The US Securities and Exchange Commission (SEC) has asked potential Solana exchange – traded fund (ETF) sponsors to file amended S – 1 forms within a week, according to a report by Blockworks on June 10, citing three sources familiar with the matter. The SEC has informed the issuers that it intends to respond within 30 days of the filings. The staff has directed applicants to clarify procedures for in – kind redemptions and describe how funds might participate in Solana staking. Two of the sources added that regulators seem open to allowing limited staking within the product structure. If the revised filings are received this week, a decision could be made in three to five weeks, estimated one participant.
Bloomberg ETF analysts James Seyffart and Eric Balchunas predicted in April that the approval of altcoin – related funds might not happen before October. However, Seyffart reiterated on May 20 that if an early approval occurs, it might not be until the first days of July. Balchunas shared a note by Seyffart on June 10, saying that “ETFs that track broad crypto indexes may be approved by the SEC within the next month”.
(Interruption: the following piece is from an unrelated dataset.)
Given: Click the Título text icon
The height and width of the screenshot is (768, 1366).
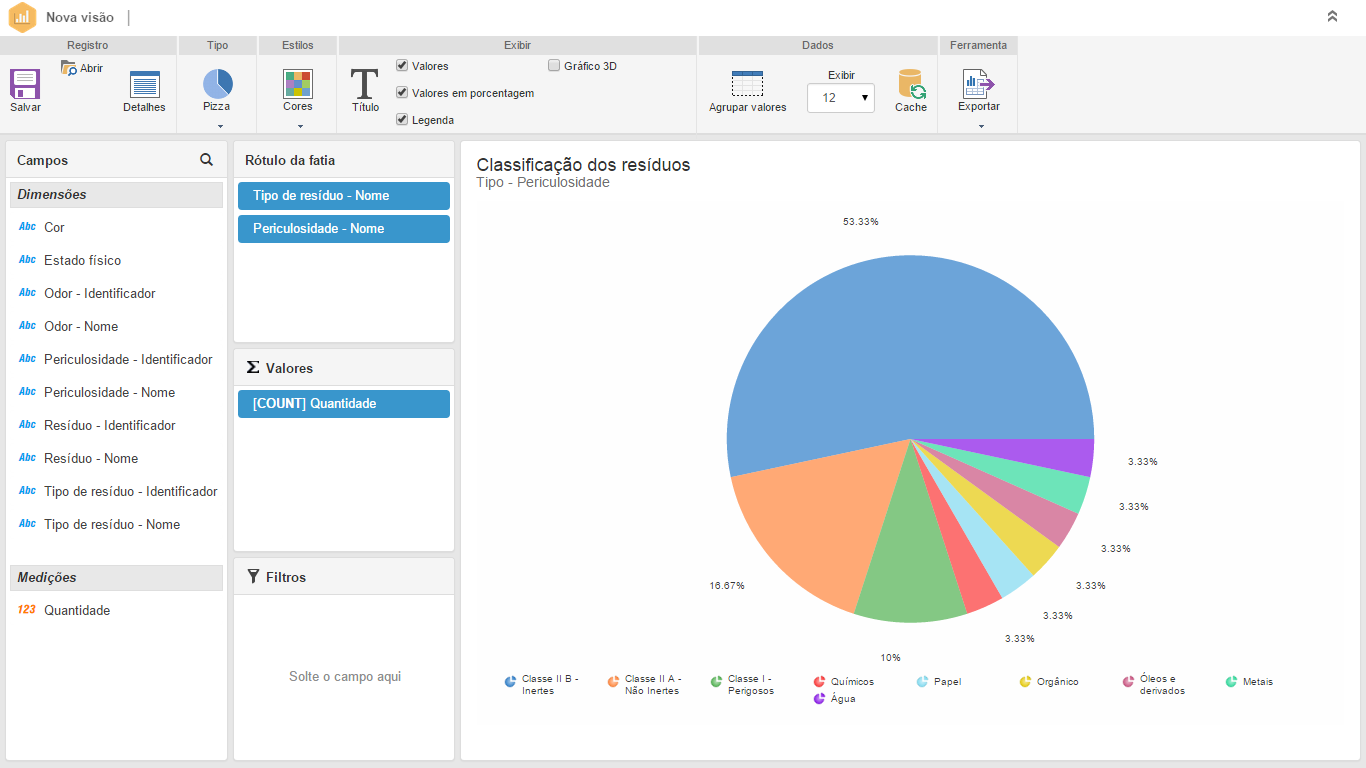Looking at the screenshot, I should (x=365, y=84).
Fidelity, Franklin Templeton, VanEck, Bitwise, Canary Capital, 21Shares, and Grayscale all have applications for a Solana ETF. Grayscale seeks to convert its existing Solana trust into an ETF, similar to the way it listed spot bitcoin and ethereum funds. The firm’s filing was delayed on May 13, while Franklin Templeton’s proposal was delayed on April 30, and filings submitted by Fidelity and VanEck were postponed on May 19. On June 6, VanEck, Canary, and 21Shares sent a letter to the SEC asking for the reinstatement of the first – to – file approval order, claiming that concurrent approvals strip early filers of their advantage.
The potential approval of Solana ETFs could significantly boost institutional investment in crypto, enhancing market legitimacy and innovation. Market observers note the SEC’s unusual speed in processing these applications, contrasting with the multi – year bitcoin ETF approval timeline. Sol price surged 18 % following the news, currently trading at 178 according to Coingecko data. Analysts at Coinpedia project Sol could surpass 200 before June’s end, citing institutional inflows of $ 4.2 bn estimated, staking yield demand of 6.8% APY, and network activity of 41m daily transactions.